## Task goal
Once the line containing "Click the Confirm button" is found in the data below, repeat it and every later line exactly, leaving the pictures out.

********

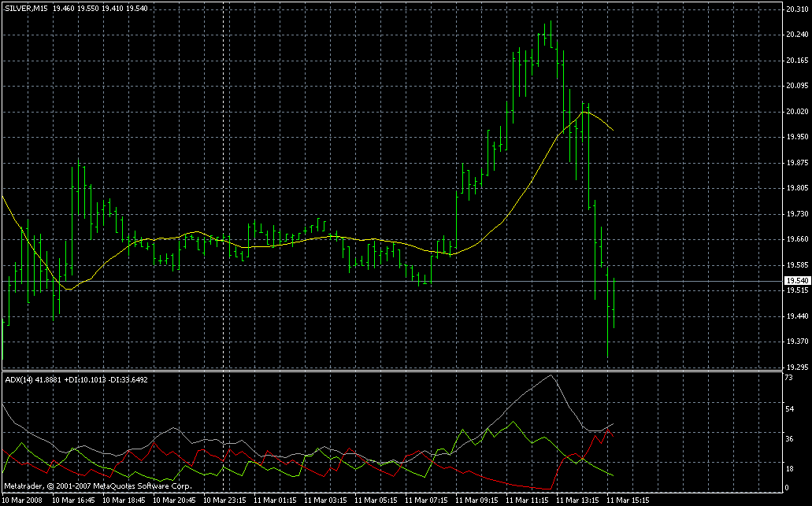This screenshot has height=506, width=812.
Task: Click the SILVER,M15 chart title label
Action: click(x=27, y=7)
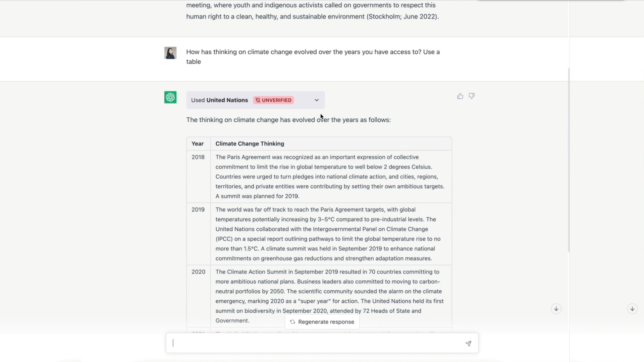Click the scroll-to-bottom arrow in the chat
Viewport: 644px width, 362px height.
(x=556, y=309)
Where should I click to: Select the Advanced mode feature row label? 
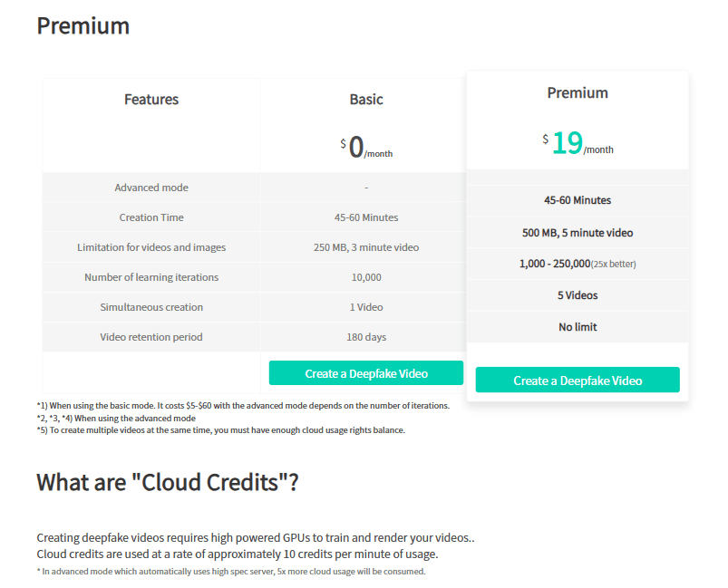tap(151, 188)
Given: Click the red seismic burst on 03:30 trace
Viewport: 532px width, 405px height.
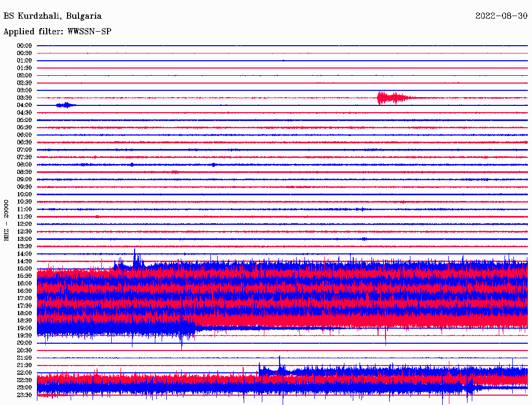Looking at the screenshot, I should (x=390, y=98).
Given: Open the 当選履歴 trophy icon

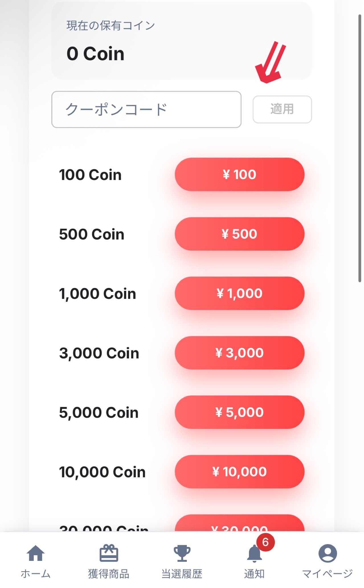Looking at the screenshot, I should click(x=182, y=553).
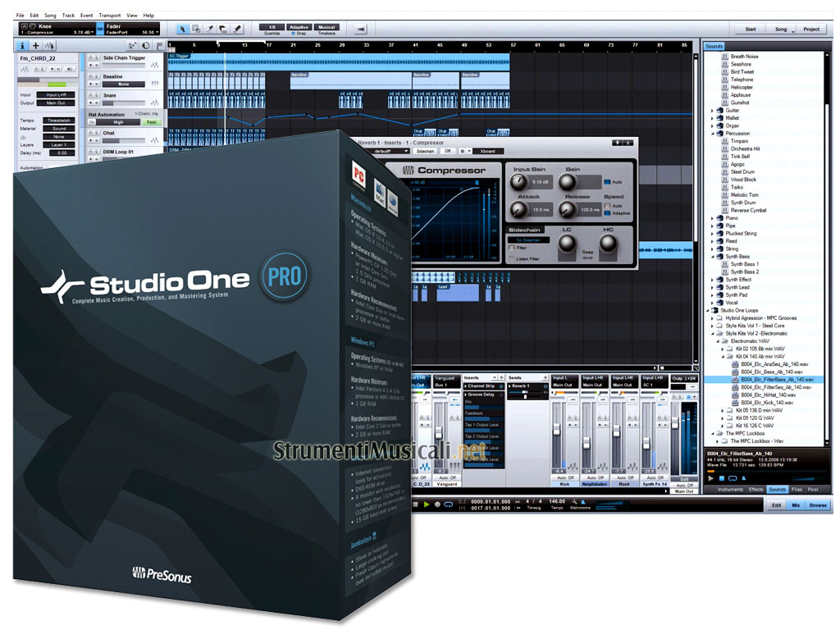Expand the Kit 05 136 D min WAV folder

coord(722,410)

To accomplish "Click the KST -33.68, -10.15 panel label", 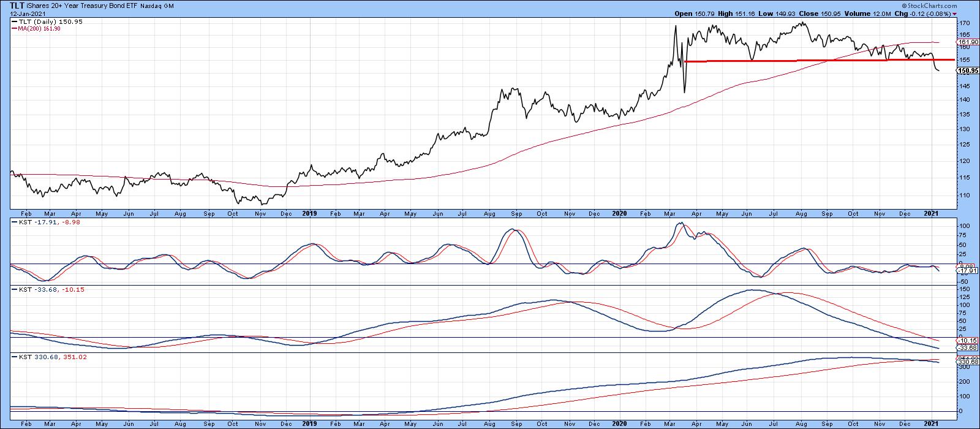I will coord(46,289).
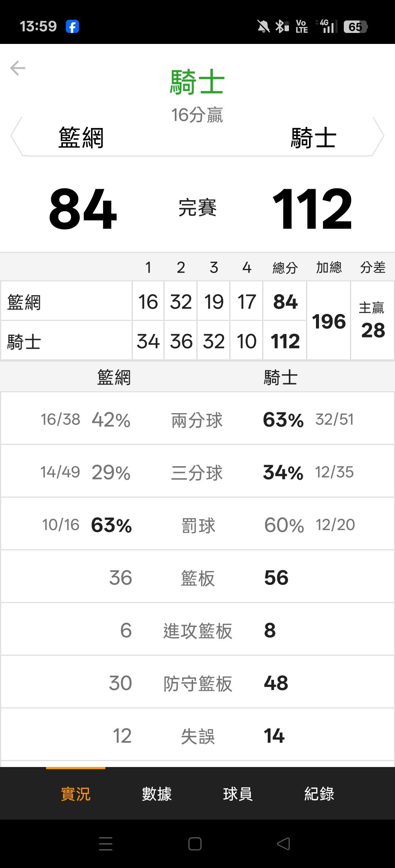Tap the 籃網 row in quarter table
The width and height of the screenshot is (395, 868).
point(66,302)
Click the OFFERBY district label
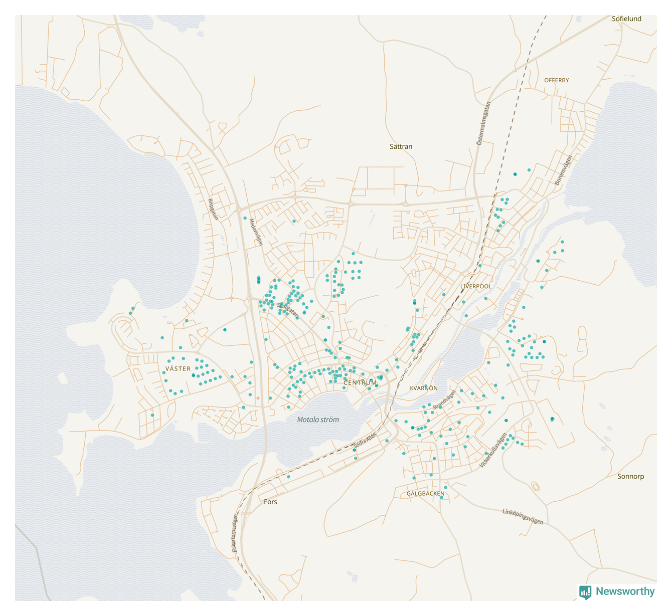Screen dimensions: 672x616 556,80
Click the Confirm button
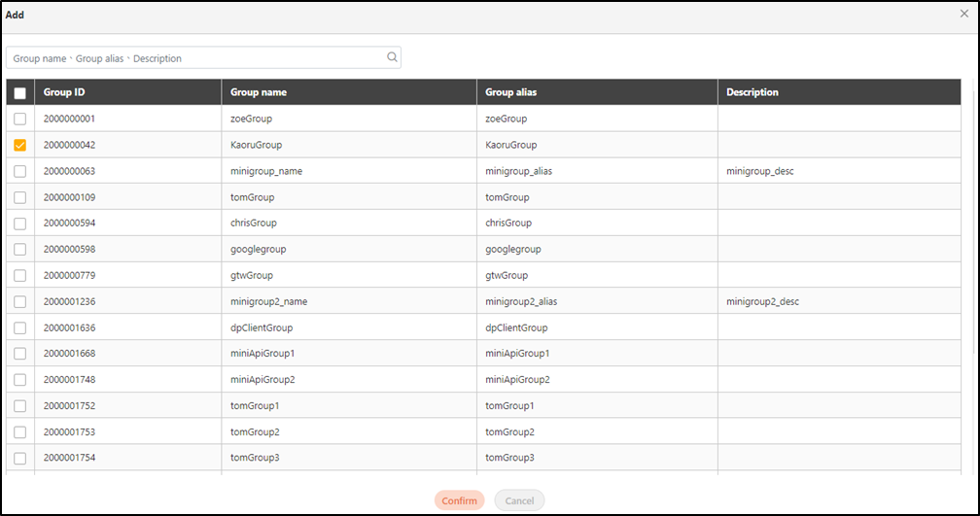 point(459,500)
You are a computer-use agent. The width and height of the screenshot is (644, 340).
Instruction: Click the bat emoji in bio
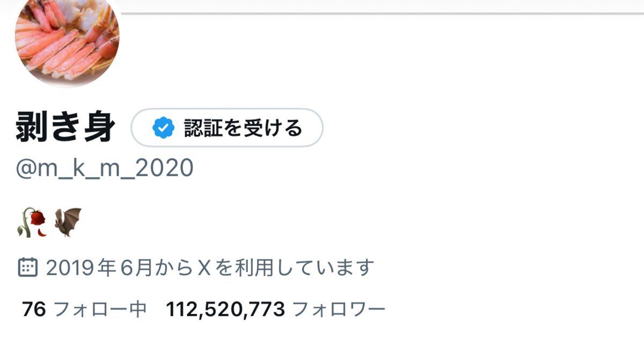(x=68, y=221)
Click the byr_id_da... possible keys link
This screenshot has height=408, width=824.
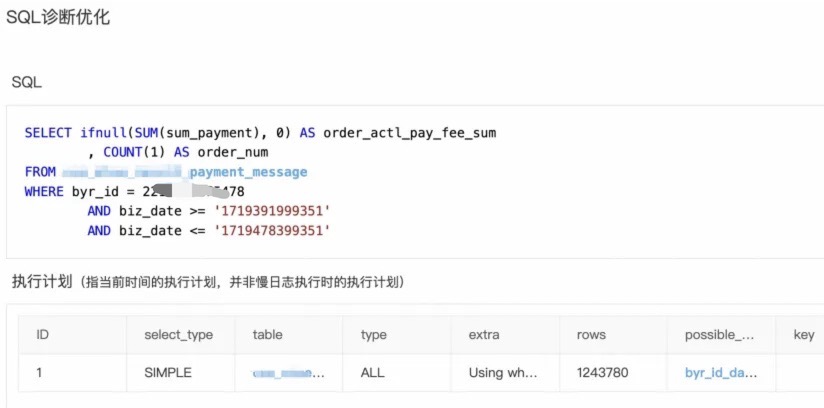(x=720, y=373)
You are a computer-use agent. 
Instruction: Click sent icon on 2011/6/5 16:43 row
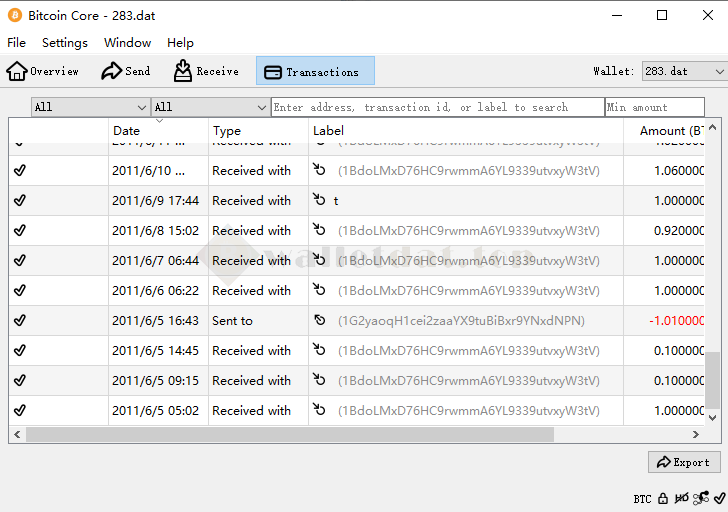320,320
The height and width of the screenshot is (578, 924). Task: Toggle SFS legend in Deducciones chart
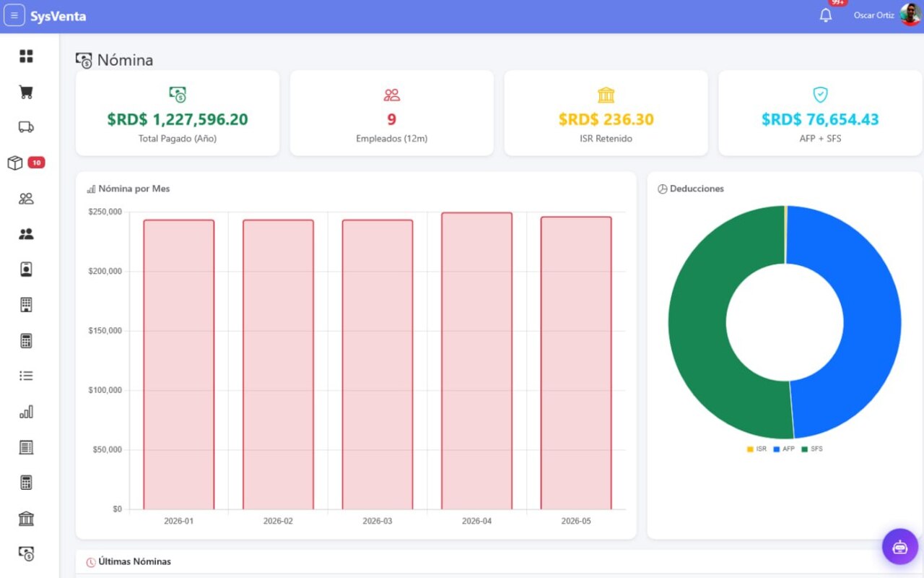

********

## Output below
Click the Confirm button
 point(459,500)
You are a computer-use agent. The width and height of the screenshot is (644, 340).
Instruction: Click the bat emoji in bio
(x=68, y=221)
Click the byr_id_da... possible keys link
This screenshot has height=408, width=824.
(x=720, y=373)
You are a computer-use agent. 
Instruction: Click sent icon on 2011/6/5 16:43 row
320,320
The height and width of the screenshot is (578, 924). Task: Toggle SFS legend in Deducciones chart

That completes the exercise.